“Because I should have told Javier where it came from.” She looked down, rubbing a finger down the bridge of her nose. “I was going to…but…”
“You threw up, hit your head, and passed out,” Lars said.
When her gaze shot to him, he shrugged and pointed to Bailey. “Hey, that’s what he said.”
“Well…I didn’t say anything,” Cora muttered. “And now—”
“Where did it come from?” Finn cut in.
She turned to him, taking a deep breath before replying. “I saw someone put it on her car.”
Obviously, something was wrong with her. The man she suspected of putting the tracker on Gabriella’s car—hi handsome face haunted her at night. But what should have been a nightmare, transformed into an erotic fantasy she never wanted to end. Each a teasingly lucid dream where he pinned her against the wall, his hand over her throat, vowing to do abominable things to her while she squirmed and yelled at him to stop.
She always woke up wet—from sweat and arousal—knowing she’d been lying. She wanted him to do all of those things to her…that and more.
Cora pushed away the thought, shifting in her chair. “There was a man, in the restaurant.” She lifted her fingers, glancing at Finn. “We stopped to eat after shopping. Some Italian place down the road.” Then she turned back to Bailey. “One of the customers, he kept staring at us.”
At her. He’d kept staring at her.
“He left before us. It was raining hard outside, but…” She ran a hand over her hair. “I think I saw him put that tracker on Gabriella’s car.”
Where she’d expected a thousand questions, she was met with utter silence. She looked at each of them, and moved her tongue against the roof of her mouth. “I know I should have said something sooner, but then it was the wedding, and—”
“It’s not your fault,” Bailey said quietly.
Her eyes were on Finn when Bailey spoke, and he must have seen the relief on her face because something changed in his expression.
“But I should have—” Cora began, spinning to face Bailey.
“Javier had threatened her before,” Bailey said in a monotone. “Over the years, I guess I became her confidant. He’d already given her two strikes during their marriage. Once, for having a miscarriage, which he claimed had been intentional.”
Cora’s skin grew cold at Bailey’s emotionless retelling. She sat back in her chair, her fingertips touching her lips as he went on.
“The second…” Bailey paused and swallowed hard enough she could see his Adam’s apple moving. “That was for refusing to fuck him.
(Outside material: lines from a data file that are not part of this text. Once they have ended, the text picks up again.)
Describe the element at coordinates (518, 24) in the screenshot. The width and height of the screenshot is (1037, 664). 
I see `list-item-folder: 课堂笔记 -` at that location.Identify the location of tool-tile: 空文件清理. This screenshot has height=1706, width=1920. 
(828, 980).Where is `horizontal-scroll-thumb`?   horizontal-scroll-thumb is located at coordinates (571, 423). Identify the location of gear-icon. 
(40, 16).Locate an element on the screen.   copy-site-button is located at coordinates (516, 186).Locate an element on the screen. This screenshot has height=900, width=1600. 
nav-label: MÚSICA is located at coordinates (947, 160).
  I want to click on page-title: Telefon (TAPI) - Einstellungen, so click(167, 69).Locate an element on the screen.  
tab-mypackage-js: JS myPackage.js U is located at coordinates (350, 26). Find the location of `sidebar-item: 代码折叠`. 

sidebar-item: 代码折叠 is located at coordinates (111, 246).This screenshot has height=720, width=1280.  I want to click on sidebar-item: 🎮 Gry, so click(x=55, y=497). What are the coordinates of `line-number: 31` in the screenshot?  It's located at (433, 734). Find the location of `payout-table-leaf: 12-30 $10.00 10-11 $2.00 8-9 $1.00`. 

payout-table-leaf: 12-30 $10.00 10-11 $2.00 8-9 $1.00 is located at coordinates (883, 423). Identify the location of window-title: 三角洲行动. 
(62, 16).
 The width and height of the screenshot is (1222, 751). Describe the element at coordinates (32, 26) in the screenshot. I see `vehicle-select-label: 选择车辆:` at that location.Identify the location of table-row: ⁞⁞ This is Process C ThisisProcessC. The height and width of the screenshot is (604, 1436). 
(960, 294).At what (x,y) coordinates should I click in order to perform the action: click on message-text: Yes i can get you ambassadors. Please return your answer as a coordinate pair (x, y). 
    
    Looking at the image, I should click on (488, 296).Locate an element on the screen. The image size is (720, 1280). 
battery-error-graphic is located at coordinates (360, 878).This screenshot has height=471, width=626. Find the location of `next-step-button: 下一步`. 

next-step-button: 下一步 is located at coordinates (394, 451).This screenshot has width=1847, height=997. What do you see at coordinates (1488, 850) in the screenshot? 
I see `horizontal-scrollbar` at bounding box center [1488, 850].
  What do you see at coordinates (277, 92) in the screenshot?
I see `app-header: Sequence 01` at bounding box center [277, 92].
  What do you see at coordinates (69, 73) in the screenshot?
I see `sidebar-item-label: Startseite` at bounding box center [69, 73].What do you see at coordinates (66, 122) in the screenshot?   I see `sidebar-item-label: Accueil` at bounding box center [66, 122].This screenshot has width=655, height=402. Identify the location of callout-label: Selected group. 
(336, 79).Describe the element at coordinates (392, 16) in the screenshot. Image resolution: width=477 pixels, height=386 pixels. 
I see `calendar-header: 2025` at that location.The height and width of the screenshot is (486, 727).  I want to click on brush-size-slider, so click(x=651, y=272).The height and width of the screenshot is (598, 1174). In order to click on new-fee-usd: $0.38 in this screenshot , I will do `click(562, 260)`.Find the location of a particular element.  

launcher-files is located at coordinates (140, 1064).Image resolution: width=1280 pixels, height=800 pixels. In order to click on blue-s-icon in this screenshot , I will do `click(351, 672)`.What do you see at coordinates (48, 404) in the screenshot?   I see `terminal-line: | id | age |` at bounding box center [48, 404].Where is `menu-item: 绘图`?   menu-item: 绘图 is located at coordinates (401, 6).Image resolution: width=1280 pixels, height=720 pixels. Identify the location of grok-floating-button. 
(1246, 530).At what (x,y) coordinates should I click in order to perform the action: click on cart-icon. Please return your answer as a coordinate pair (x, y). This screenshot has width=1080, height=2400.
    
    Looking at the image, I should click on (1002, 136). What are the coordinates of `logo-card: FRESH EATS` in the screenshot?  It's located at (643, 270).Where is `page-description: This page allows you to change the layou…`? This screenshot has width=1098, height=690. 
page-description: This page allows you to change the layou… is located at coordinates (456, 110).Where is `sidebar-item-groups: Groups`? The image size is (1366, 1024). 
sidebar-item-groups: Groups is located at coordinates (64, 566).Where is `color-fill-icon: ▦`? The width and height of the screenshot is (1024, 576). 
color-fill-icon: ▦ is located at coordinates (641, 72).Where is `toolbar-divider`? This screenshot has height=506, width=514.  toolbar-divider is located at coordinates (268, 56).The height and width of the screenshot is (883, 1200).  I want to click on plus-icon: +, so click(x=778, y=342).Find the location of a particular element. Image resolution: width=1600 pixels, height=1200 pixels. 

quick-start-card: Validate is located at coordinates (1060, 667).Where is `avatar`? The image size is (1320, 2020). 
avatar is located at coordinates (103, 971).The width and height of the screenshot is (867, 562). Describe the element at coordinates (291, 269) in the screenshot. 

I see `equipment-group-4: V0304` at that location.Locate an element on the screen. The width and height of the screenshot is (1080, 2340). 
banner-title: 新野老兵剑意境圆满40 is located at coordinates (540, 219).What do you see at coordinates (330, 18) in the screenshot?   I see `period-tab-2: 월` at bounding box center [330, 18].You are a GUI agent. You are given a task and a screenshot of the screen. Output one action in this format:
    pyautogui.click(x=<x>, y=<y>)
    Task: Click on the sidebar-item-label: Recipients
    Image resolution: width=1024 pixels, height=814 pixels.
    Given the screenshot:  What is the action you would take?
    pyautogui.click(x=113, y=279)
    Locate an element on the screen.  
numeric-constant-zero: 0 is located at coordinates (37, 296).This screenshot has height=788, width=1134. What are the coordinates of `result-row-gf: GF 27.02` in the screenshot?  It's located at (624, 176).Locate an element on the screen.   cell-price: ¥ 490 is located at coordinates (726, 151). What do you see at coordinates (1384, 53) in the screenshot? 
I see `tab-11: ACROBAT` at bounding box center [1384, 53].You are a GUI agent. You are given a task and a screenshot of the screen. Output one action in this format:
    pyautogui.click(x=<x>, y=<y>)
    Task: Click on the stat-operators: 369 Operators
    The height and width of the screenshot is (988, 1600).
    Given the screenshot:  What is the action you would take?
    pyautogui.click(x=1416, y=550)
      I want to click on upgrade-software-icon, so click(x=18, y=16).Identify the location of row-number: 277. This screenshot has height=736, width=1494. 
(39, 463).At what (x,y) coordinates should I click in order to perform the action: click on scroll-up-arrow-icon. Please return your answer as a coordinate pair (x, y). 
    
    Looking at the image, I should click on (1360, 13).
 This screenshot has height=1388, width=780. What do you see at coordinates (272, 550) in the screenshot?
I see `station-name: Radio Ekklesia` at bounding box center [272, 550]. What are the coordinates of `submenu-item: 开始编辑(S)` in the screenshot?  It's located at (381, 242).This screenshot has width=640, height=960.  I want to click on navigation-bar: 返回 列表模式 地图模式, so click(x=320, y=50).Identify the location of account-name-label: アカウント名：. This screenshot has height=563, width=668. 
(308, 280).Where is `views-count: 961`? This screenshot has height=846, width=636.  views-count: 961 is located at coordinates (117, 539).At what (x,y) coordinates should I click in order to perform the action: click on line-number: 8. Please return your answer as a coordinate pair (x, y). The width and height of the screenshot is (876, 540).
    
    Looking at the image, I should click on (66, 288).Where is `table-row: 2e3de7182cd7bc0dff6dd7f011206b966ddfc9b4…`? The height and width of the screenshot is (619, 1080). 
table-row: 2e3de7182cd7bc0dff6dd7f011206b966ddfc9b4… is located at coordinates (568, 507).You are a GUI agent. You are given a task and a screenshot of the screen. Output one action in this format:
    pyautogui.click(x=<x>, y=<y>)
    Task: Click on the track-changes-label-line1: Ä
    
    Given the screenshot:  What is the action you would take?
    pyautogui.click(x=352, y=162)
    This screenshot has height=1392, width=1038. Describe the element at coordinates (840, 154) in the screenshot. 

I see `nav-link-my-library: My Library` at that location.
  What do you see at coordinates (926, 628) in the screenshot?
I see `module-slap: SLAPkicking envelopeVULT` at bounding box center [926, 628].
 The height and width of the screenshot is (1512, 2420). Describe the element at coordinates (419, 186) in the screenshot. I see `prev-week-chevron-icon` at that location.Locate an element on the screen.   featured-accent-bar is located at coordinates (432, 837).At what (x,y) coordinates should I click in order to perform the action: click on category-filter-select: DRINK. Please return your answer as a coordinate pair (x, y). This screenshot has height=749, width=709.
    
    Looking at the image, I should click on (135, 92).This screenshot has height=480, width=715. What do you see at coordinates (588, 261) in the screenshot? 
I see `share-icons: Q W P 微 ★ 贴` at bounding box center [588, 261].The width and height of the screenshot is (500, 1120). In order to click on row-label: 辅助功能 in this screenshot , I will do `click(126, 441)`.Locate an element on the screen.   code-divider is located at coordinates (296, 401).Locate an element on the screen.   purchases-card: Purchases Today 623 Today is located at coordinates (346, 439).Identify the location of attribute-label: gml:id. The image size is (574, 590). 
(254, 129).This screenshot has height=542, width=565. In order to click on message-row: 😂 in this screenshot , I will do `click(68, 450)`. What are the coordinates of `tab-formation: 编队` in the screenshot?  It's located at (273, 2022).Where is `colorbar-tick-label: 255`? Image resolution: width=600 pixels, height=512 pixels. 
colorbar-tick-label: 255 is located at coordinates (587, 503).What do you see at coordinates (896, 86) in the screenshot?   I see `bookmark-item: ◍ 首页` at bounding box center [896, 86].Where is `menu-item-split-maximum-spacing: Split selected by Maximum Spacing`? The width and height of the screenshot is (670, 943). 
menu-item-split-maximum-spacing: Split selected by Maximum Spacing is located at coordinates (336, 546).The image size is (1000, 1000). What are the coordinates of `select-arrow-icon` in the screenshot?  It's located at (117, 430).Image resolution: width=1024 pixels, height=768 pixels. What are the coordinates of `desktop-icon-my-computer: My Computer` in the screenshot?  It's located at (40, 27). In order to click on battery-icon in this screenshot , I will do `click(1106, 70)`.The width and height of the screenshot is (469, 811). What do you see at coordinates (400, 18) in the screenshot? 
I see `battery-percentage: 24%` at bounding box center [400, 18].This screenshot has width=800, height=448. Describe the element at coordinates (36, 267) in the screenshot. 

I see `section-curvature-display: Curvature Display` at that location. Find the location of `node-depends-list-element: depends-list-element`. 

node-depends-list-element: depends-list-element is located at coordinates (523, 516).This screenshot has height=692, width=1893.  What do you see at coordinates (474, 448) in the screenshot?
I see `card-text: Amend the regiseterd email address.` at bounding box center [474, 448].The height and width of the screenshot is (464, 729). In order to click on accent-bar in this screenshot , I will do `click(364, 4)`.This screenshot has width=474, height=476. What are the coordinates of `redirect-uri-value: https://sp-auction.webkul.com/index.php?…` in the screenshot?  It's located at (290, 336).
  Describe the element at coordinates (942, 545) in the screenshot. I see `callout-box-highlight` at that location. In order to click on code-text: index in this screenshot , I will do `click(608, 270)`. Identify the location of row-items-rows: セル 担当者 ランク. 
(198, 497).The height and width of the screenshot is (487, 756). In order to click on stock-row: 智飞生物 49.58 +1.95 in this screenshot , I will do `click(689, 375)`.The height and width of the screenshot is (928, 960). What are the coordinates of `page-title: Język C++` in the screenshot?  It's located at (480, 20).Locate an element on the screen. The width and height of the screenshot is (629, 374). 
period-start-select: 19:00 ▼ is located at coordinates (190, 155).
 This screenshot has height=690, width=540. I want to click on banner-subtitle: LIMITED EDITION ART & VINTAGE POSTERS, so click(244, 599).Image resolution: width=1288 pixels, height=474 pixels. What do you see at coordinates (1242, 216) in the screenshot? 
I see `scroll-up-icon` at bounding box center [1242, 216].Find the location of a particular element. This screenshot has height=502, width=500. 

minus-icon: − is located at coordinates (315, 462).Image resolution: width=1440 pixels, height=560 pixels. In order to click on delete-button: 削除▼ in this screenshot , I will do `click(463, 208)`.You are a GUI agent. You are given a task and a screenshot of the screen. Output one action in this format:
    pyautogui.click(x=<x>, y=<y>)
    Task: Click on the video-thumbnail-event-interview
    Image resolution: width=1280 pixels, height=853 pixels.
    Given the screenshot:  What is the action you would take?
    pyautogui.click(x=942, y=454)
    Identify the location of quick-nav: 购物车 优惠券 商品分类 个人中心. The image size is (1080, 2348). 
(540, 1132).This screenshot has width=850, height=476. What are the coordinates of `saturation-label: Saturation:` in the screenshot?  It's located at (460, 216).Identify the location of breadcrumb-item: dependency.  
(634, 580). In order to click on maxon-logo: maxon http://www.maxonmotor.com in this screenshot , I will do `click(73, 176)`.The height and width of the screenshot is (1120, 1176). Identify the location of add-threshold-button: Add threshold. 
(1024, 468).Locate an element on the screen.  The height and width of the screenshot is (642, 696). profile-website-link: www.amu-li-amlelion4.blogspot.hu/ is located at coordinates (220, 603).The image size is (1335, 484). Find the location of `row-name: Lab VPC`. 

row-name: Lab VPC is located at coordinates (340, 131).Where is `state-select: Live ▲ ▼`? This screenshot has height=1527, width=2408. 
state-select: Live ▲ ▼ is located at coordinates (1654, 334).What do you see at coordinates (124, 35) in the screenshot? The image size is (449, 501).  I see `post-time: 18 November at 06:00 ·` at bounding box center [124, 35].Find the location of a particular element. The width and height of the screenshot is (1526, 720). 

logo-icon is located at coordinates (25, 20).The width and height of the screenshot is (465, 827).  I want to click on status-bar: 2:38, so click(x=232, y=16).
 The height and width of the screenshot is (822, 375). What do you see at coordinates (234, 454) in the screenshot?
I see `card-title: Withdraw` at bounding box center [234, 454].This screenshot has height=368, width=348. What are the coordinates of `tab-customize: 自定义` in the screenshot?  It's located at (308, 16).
She’d been sick—flu, I think—but that never bothered the prick. That was when she arranged for Sylvia, his first mistress. A year later, when she turned forty, she introduced him to Ana.”
Cora felt bile rising in her throat. “Why didn’t she—?”
“It was dangerous for us to text. Javier kept a close watch on her cellphone, even to the calls she made. Sometimes, we had to meet each other in person, very last minute.” Bailey washed his hands over his face. “We’d find a place where we could talk—usually somewhere in Phoenix on my day off—and sometimes she wouldn’t have had time to put make up on. She often had bruises on her.”
“She should have left him,” Cora said, her voice shaking. “She had money, didn’t she? Why—”
“Because of Neo,” Bailey said quietly. “That was always her answer. She couldn’t leave Neo with Javier, because then he’d take his anger out on her son.”
The aquarium’s bubbling filter filled the silence after Bailey’s voice faded.
“Now, aren’t you so glad you killed that piece of shit?” Lars murmured.
Cora’s glanced up at the ceiling, nibbling at the inside of her lip. “Yes.” She looked down at Bailey. “But I should have done it sooner. Before he—”
A hand grasped her, and she cut off to look at Finn. “Enough,” he rasped. “It’s time to look forward, not back.”
“But—”
“This guy,” Bailey said, drawing her eyes. “You remember what he looks like?”
“A little,” she lied.
His face had been branded onto her memory. Each night, it grew more vivid and detailed. The faint scar beside his mouth. The set of his eyes. Long, untidy hair she wanted to run through her fingers.